In Frankreich zeigte ein Lehrer seinen Schülern im Rahmen des Unterrichts zum Thema Meinungsfreiheit Karikaturen des islamischen Propheten Mohammed. Muslimische Eltern machten daraufhin in sozialen Netzwerken gegen ihn Stimmung und schließlich wurde er auf offener Straße vermutlich von dem Flüchtling Abdullah A. enthauptet. Der zuvor völlig unauffällige Neubürger hatte sich offenbar unbemerkt radikalisiert, er bezeichnete den Präsidenten des Landes, das ihn aufgenommen hat als „Anführer der Ungläubigen“.

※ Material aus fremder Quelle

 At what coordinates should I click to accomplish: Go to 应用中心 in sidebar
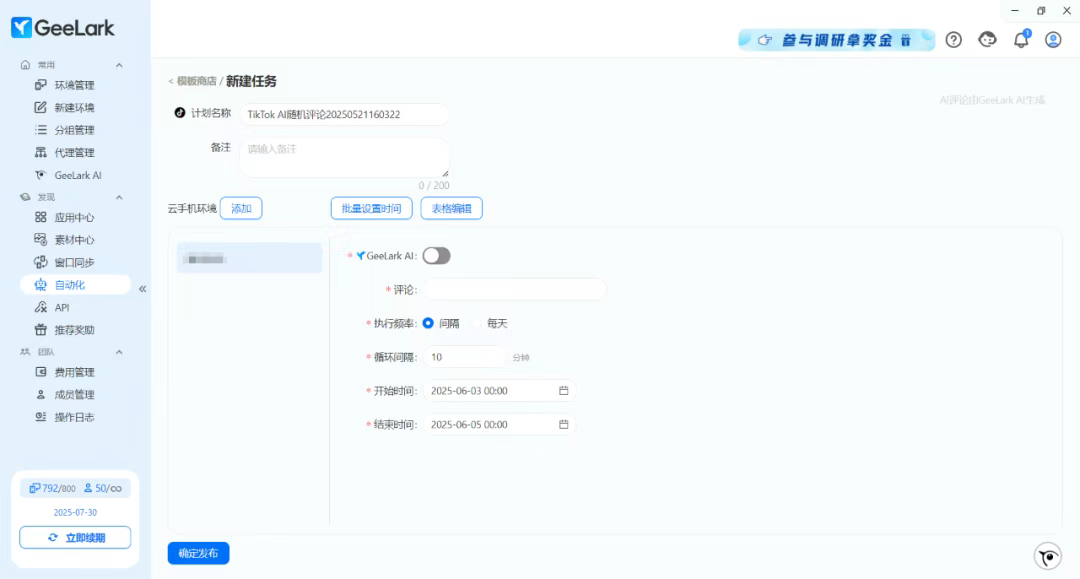click(74, 217)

Die Cuxland-AfD trauert um das Opfer und ist in ihren Gedanken und Mitgefühl bei den Angehörigen. Auch ist klarzustellen, dass man nicht pauschalisieren und alle Flüchtlinge aus islamischen Kulturkreisen in die Nähe dieses mutmaßlichen Mörders rücken darf. Die allermeisten würden so etwas niemals gutheißen, geschweige denn tun. Nur genauso wenig darf man es als den x-ten angeblichen „Einzelfall“ hinstellen, der mit nichts und niemanden etwas zu tun hätte. Tatsächlich gibt es ein großes Problem mit manchen Interpretationen des Islam und das hat die AfD schon vor fast fünf Jahren in ihrem Grundsatzprogramm formuliert, dort steht wörtlich: „Religionskritik, auch Kritik am Islam, ist im Rahmen der allgemeinen Gesetze rechtmäßig als Teil des Grundrechts der freien Meinungsäußerung. Religiöse Satire und Karikaturen sind ebenfalls von der Meinungs- und Kunstfreiheit geschützt. Die AfD wendet sich gegen eine Diffamierung von Islamkritik als „Islamphobie“ oder „Rassismus“.“

Eine weitere Problematik ist, dass wieder einmal vermutlich ein angeblich „Schutzsuchender“ ein äußerst brutales Verbrechen begangen hat und damit das Land, das ihn aufgenommen hat sehr negativ verändert. Wir wollen in einem zivilisierten Europa leben und nicht im Mittelalter mit Enthauptung von Menschen am helllichten Tag auf offener Straße. Der Polizist, der etwa 300 Meter von der Schule entfernt den Körper und ein Stück weiter den abgetrennten Kopf in einer Blutlache fand glaubte erst an eine mit einer Puppe für einen Horrorfilm gestellte Szene, er konnte zunächst nicht glauben, dass sich das Land durch unkontrollierte Zuwanderung so verändert hat.